Object detection and instance segmentation play an important role in autonomous driving, where vehicles must perceive their surroundings reliably. In practice, these tasks are commonly addressed using separate models, which increases both training complexity and deployment cost. To overcome this issue, we propose UniPercepNet-S, a lightweight dual-task framework inspired by YOLOF that brings detection and segmentation into a single unified network, aiming to support real-time perception in resource-constrained environments.
UniPercepNet-S follows a YOLOF-style one-level detection design and strengthens the backbone with a channel attention module to improve feature quality. To enable instance segmentation, we add a simple yet efficient mask prediction branch that operates directly on detected objects while keeping computation low. We evaluate the proposed framework on MS COCO and BDD100 K, covering both general object segmentation and autonomous-driving-oriented scenarios.

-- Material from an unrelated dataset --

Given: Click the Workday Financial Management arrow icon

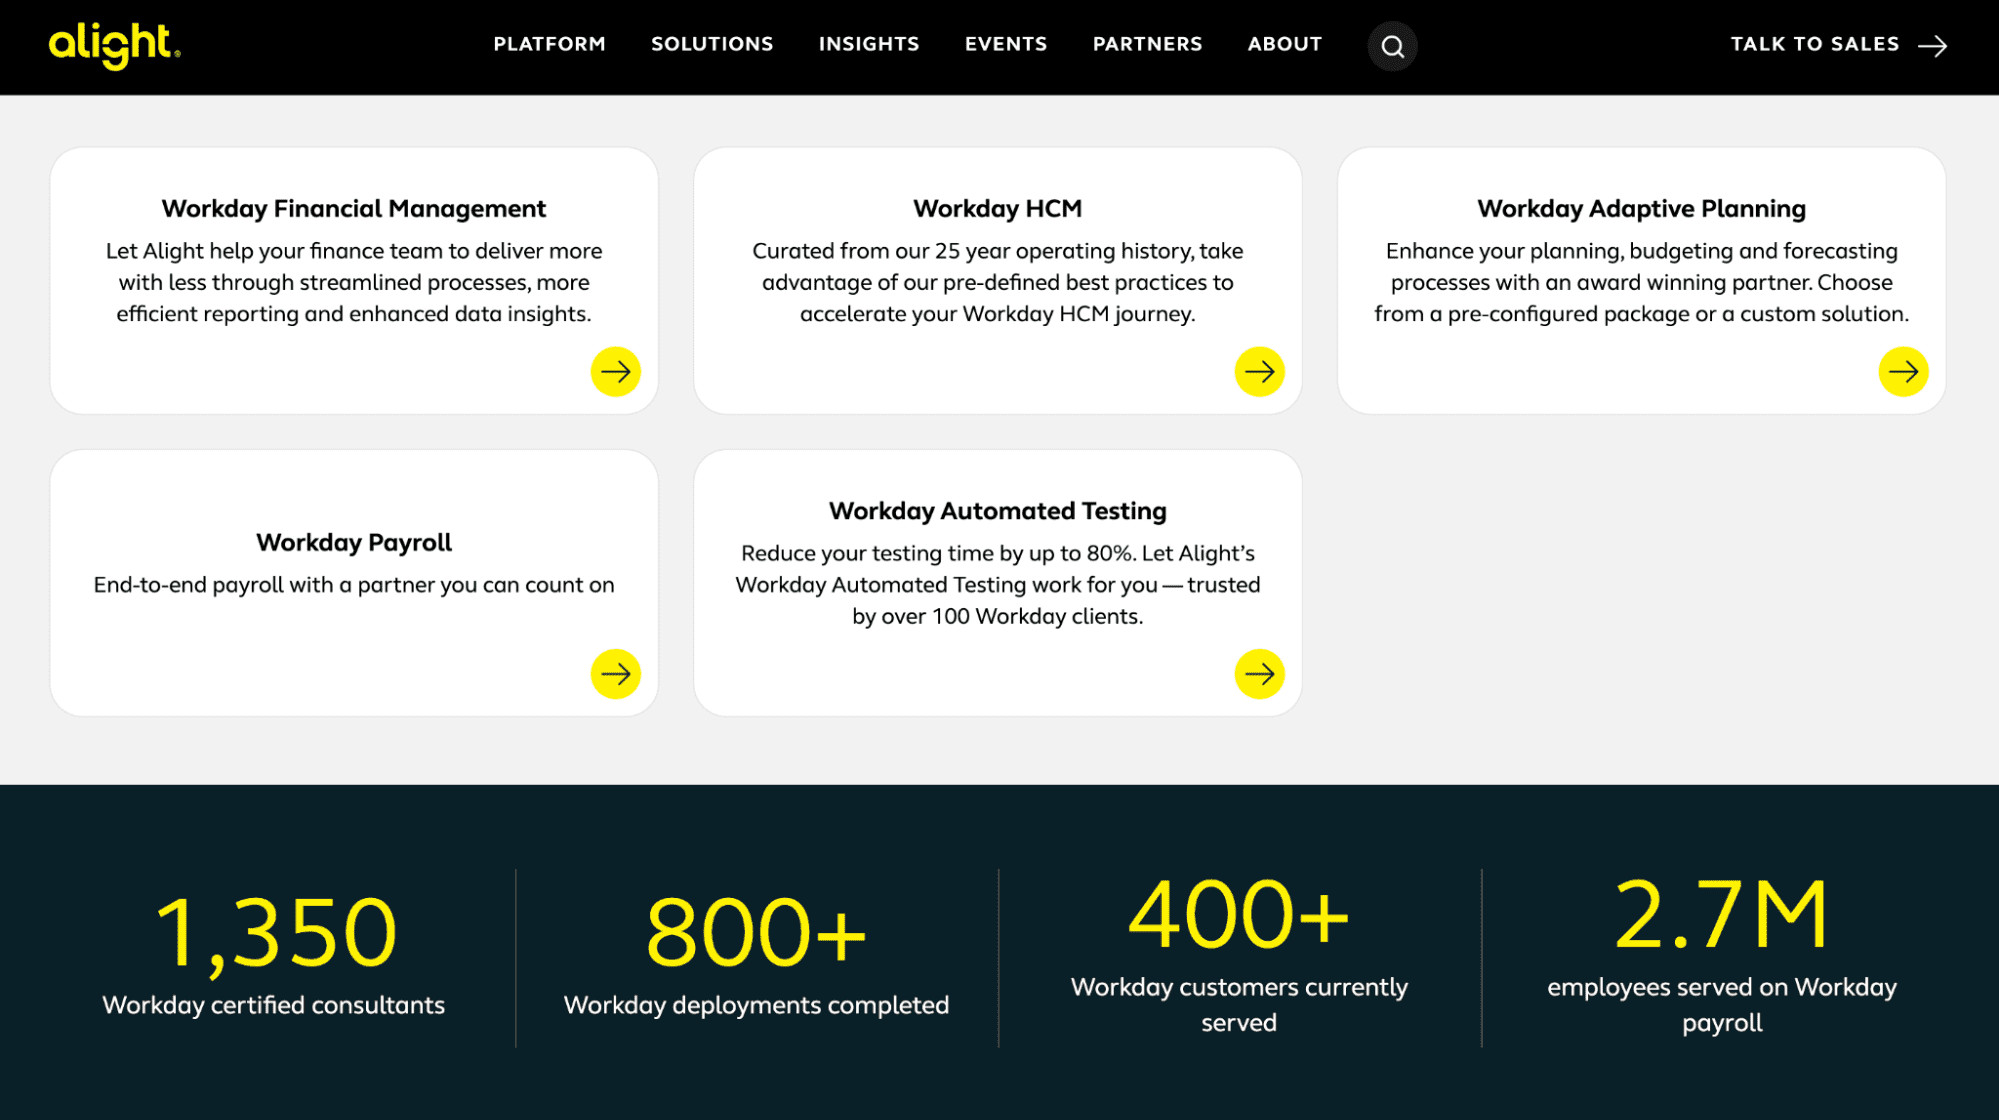Looking at the screenshot, I should [x=616, y=371].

The proposed UniPercepNet-S achieves a mask AP of 38.0 on MS COCO, placing it among the top-performing entries in the COCO Detection Challenge for segmentation tasks. On BDD100 K, which reflects real-world driving conditions, the model reaches an AP of 20.3, showing that it generalizes well across different datasets. These results suggest that UniPercepNet-S can deliver accurate detection and segmentation while remaining suitable for real-time use.
This work contributes a unified and lightweight one-level framework that performs object detection and instance segmentation simultaneously, avoiding the need for heavy multi-scale architectures or separate task-specific models. By combining attention-enhanced representations with an efficient segmentation branch, UniPercepNet-S provides a practical solution for real-time perception. Its balance between simplicity, accuracy, and speed makes it especially valuable for autonomous driving and other embedded vision applications.